Dad is very proud of his annual vegetable garden. I was always a girly girl and somewhat always afraid of dirt and bugs and worms. Ok, I wasn't afraid, I was just grossed out. But dad wanted me to help, so I did. I remember one day picking up something shiny. He asked what it was, when I suddenly realized I was holding a slimy earthworm. I swear I flung that poor worm halfway to Cleveland.

When the potato harvest came around in the cool early Fall months, we would go outside to the garden and gather up the remains of the garden before the first snowfall. We still do this, even though I'm not home all the time I still try to get out to the garden and see what kind of treasures I can find.

Some nights dad would take me to the local Chinese restaurant, Bo Ding. We would sit and eat our General Tso chicken and eggrolls. I don't remember our conversations, but I remember very much looking forward to our "daddy date nights," which my eight year old self liked to call them. There was something special about being with just dad, as opposed to dad and mom as a pair, which did happen quite often as well.

Though my teenage years were difficult and we did clash quite often, I always knew in the back of my mind, no matter how hard I tried to deny it, that he was just trying to protect me.

And when it came time for me to drive, and I left the headlights on while I was at work one day and the battery died in his car... I wasn't mad at him, I was mad at myself for letting him down. And I know (now) part of his frustration with situations like that (I was just as flighty then as I am now...) weren't just personally directed at me. It's hard to see your baby grow up, and it's hard to let go of those carefree weekends you once had.

Now dad is turning 60, though you would never guess his age if you met him in person. We are having a birthday party tonight. I'm in a reflective mood this week, as our family likes to celebrate milestones and remember all the good times that led us up to the current event.

And, my readers won't understand this, but we will. The tradition of me giving my father his birthday presents late still stands, as what I have in store for him is at this very moment is being created, but not in my hands right now. So in lieu of a gift at the moment, I'm writing this. Hopefully to bring back some memories, maybe crank out a few tears. I think it's important to look back and remember the important people in their life and how they helped you grow.

Though he may not realize it, I learned so much from dad. He taught me how to roller skate, how to fly a kite. He *tried* teaching me math. We all know that was a lost cause anyway, but I remember the nights of difficult math homework, and he tried everything he could to get me to understand it. I remember one night sitting in Wendy's with him, and he explained to me how a nuclear power plant worked, because I asked him what he did in work all day. As a ten year old, I may not have understood it all, but I was so proud of what my dad could do.

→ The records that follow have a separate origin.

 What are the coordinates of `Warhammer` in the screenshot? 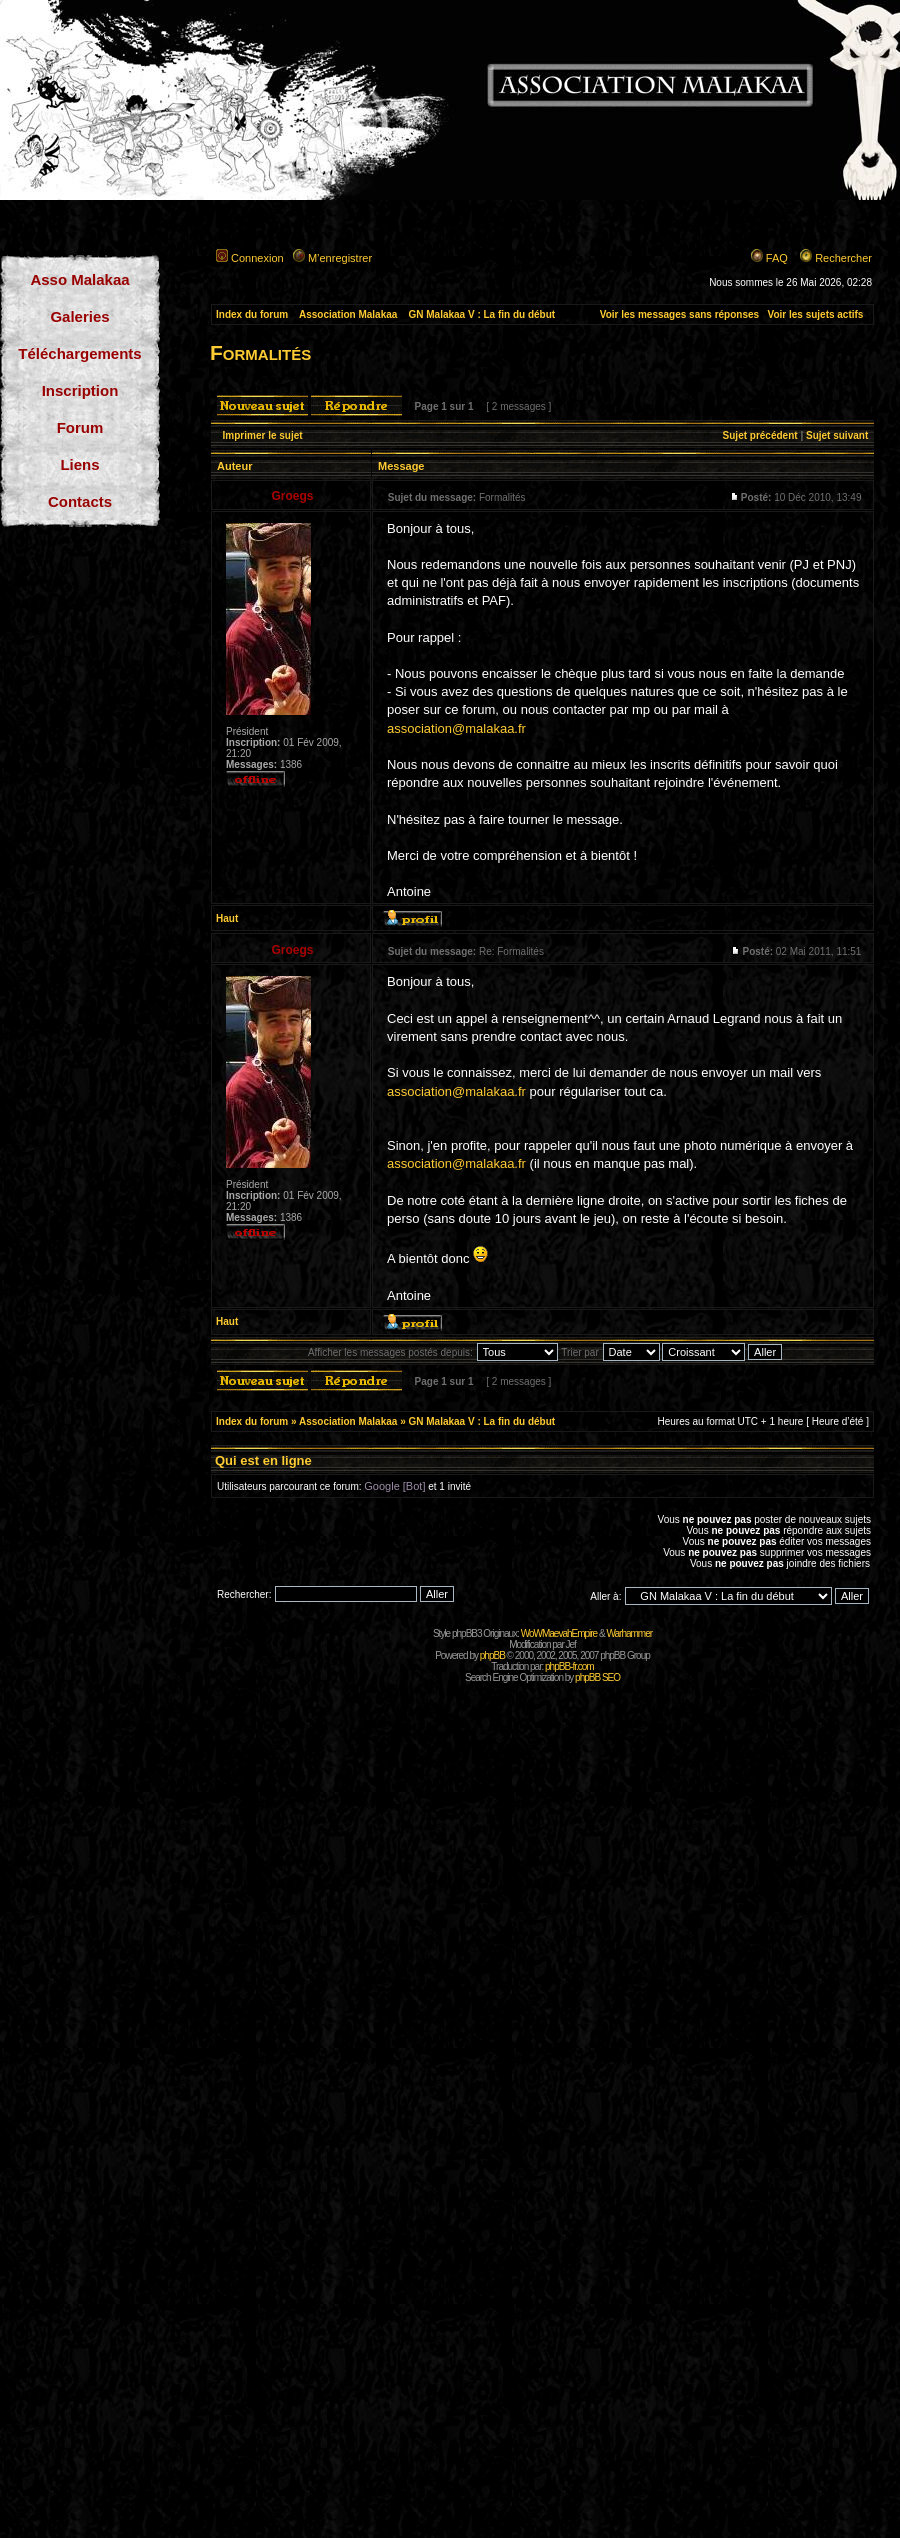 It's located at (629, 1633).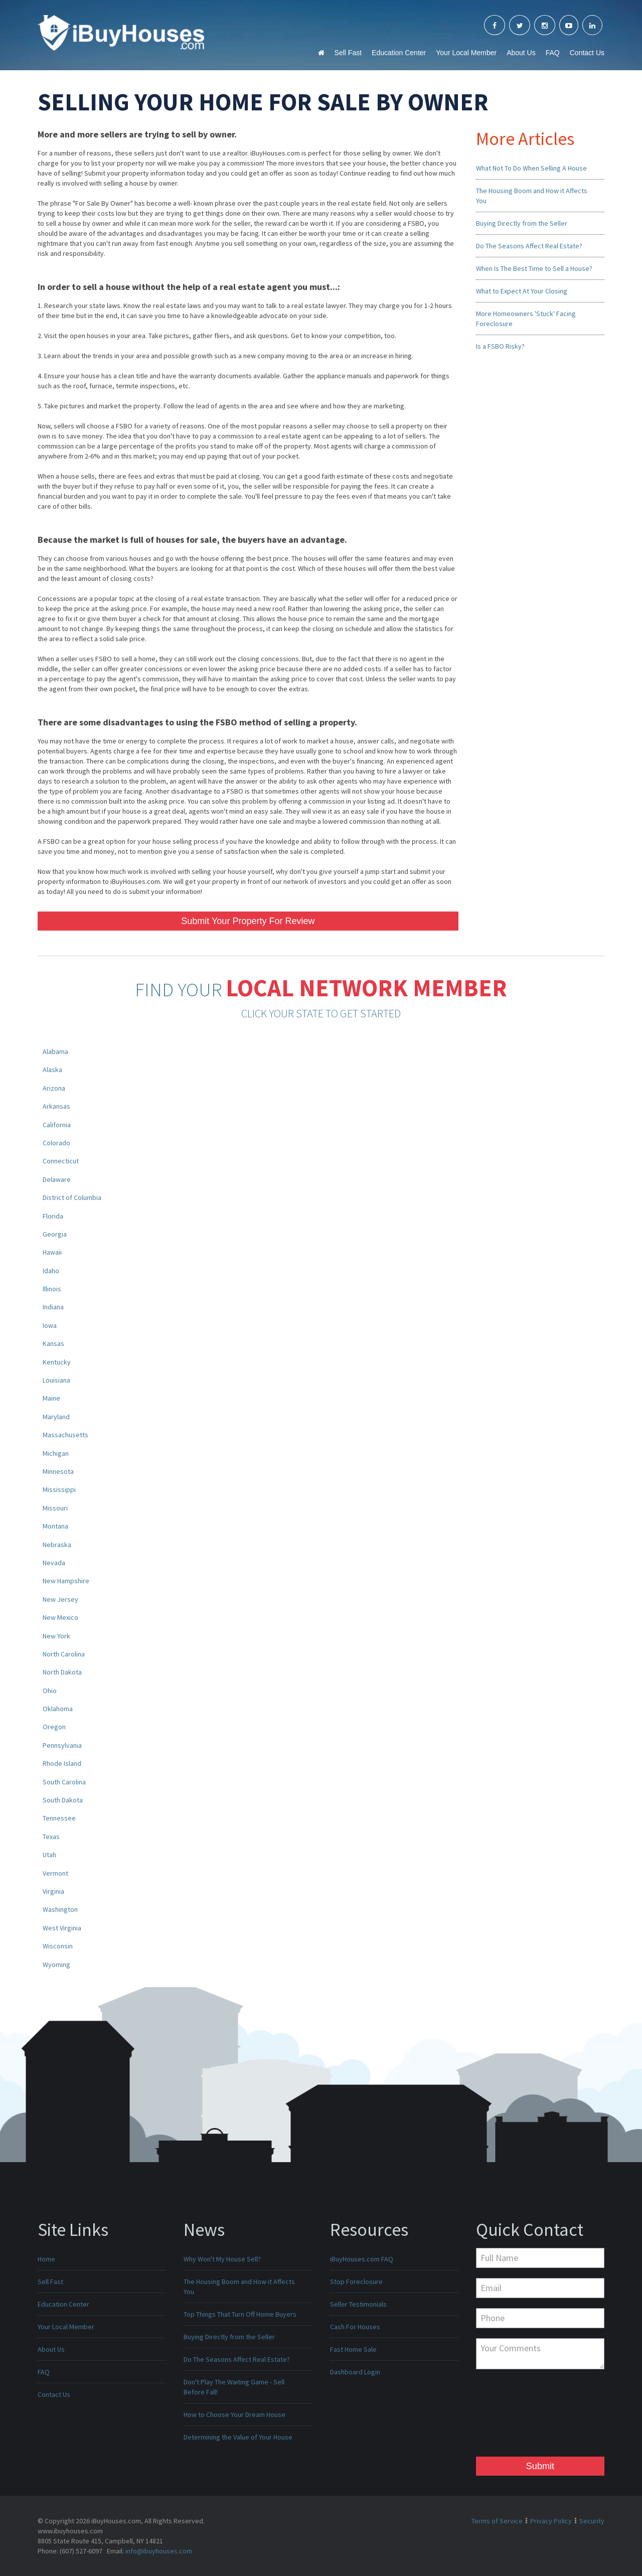 This screenshot has width=642, height=2576. What do you see at coordinates (56, 1416) in the screenshot?
I see `Maryland` at bounding box center [56, 1416].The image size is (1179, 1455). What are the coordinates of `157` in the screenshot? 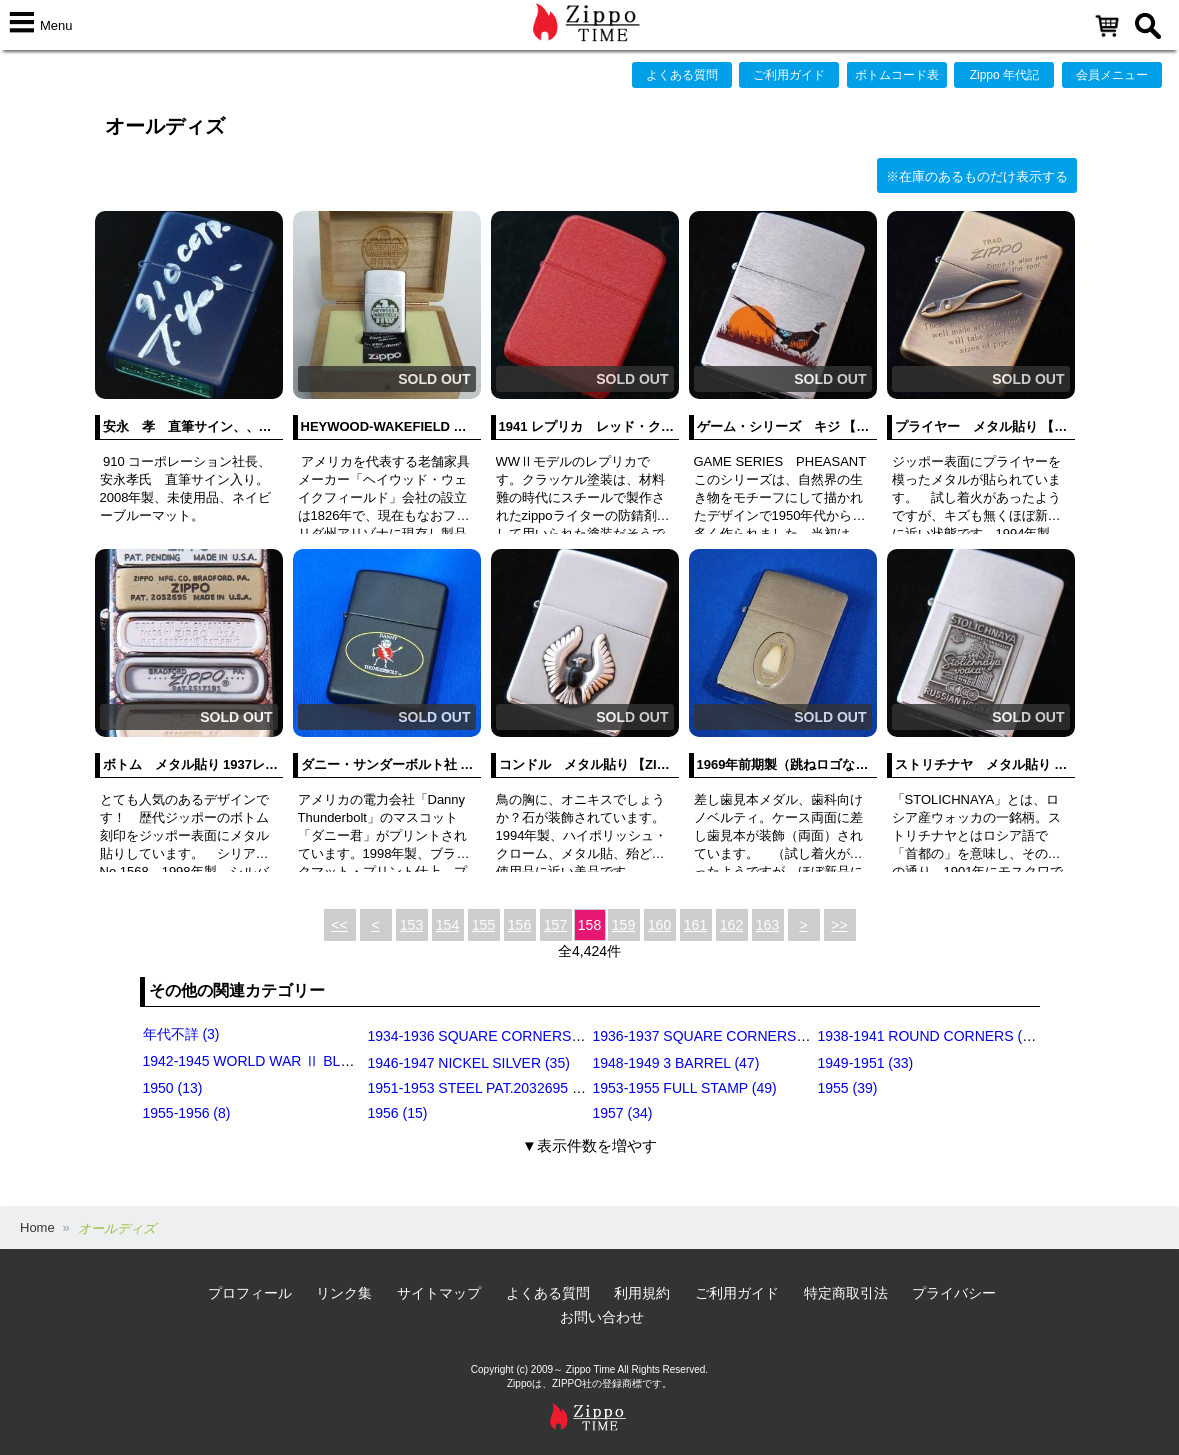 It's located at (555, 925).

He taught me about weather. For as long as I remember, dad had on the weather channel. His weather radio still to this day beeps with storm warnings. We would sit outside in the summers on our front porch swing and watch storms roll in. He taught me what all the little shapes on a weather map represented, and how to track a hurricane.

He taught me that we have to know when the time is right to let go of a pet.

He taught me that guy who just dumped me isn't worth my sadness and tears.

He taught me that if something bad happens, I just have to get back up and move on.

He taught me that family is the most important thing in life. And so did mom, and so did my little brother.

There's really no other sappy way to end this other than simply saying, I love you, daddy.